Despite all the pretty words being spent on criminal justice reform, some things simply will not be appreciated by those who have not been the subject of its heavy hand — probably most of all, people do not appreciate just how arbitrary the system is. They don’t understand because they don’t wish to understand; I tell them, “If you have ever lost control of yourself in an angry moment — even for a second — the difference between you and a murderer is luck, nothing more. If you’ve ever gotten behind the wheel when you weren’t quite up to it, well, you’re no better than that guy on the news last night who dozed off and killed an entire family on the highway.

Surprisingly enough, nobody wants to hear that. But even though it’s all arbitrary, what an awful additional pain to know he’s innocent. That’s really hard. I know he’d have gone over and over in it in his head… it makes you wonder why’d I bother? Why bother going straight, being Good and sitting up tall in class and parting your hair neatly for teacher, if you’re just going to be considered permanently Bad and punished no matter what you do?

My prayers are with Michael, and with you too.

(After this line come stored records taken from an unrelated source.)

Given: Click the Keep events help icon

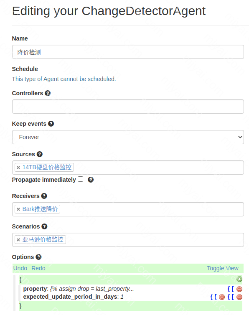Looking at the screenshot, I should (x=51, y=124).
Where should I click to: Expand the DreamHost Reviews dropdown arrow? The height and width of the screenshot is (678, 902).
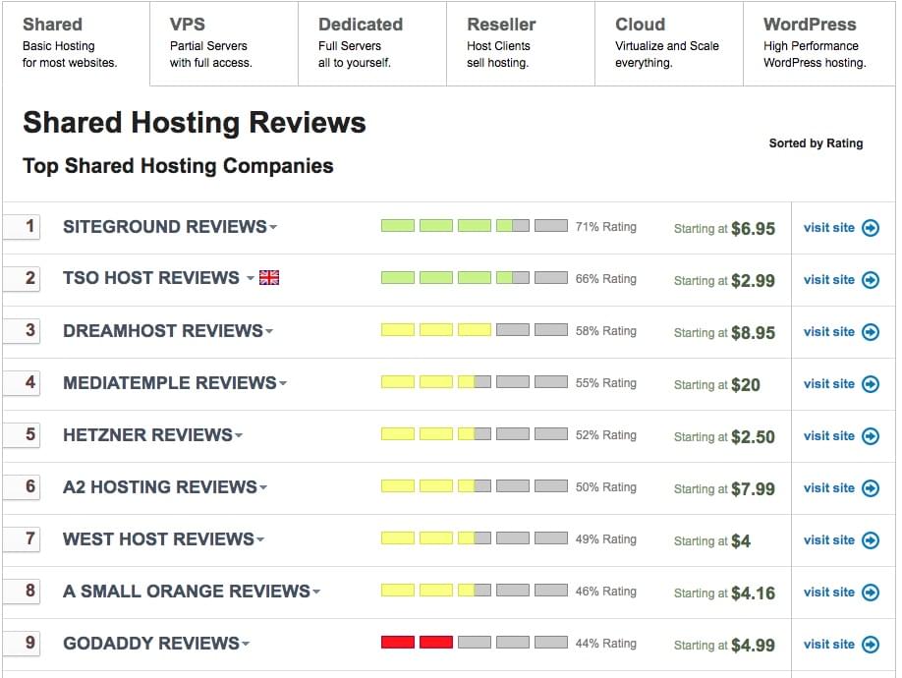point(269,332)
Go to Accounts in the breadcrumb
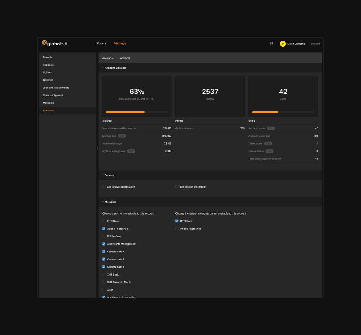 [x=108, y=58]
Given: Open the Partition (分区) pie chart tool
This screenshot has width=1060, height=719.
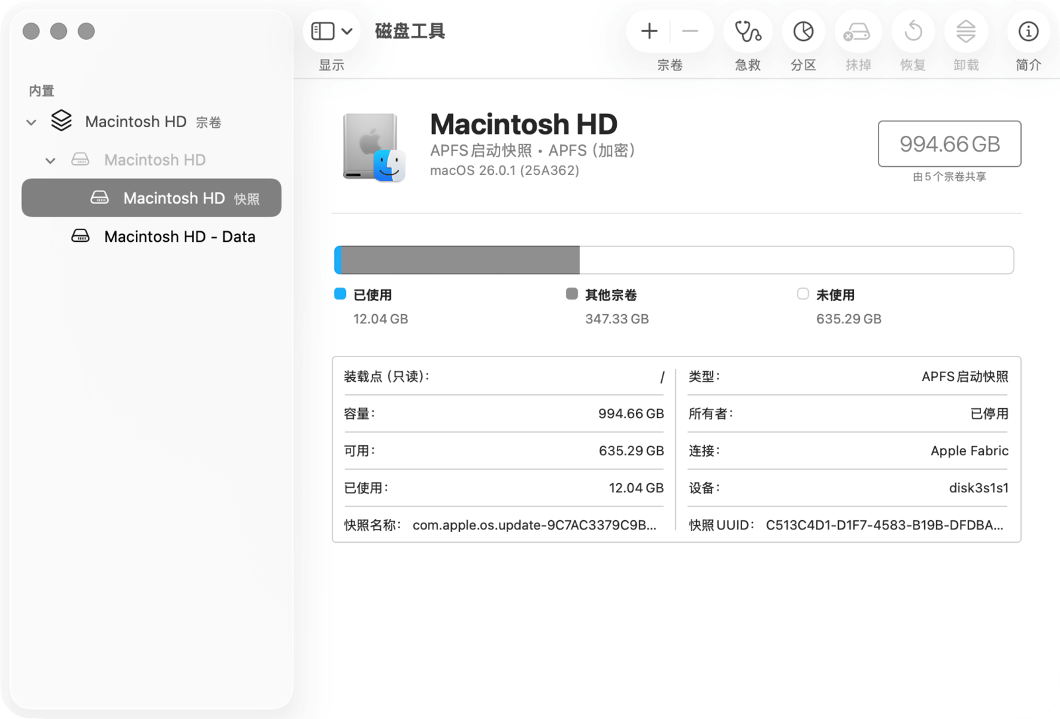Looking at the screenshot, I should click(x=803, y=31).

Because that’s the other sentence, isn’t it? The hidden sentence. He’s an inmate, so you’re an outmate. Prison punishes by depriving the inmate of the world; but to you, his wife with two small children, no doubt deeply in love, I know you lost your world too. And no doubt it’s hard for you to say that, because “I’m not the one behind bars, I shouldn’t complain…” but you lost your world too, and the courts don’t even acknowledge that, do they? If someone is killed, they go on and on about how the offender has torn apart a family, etc… but the falseness of their sorrow is made terribly clear by the way that they don’t even notice the fact that they’ll tear apart half a dozen families in an afternoon.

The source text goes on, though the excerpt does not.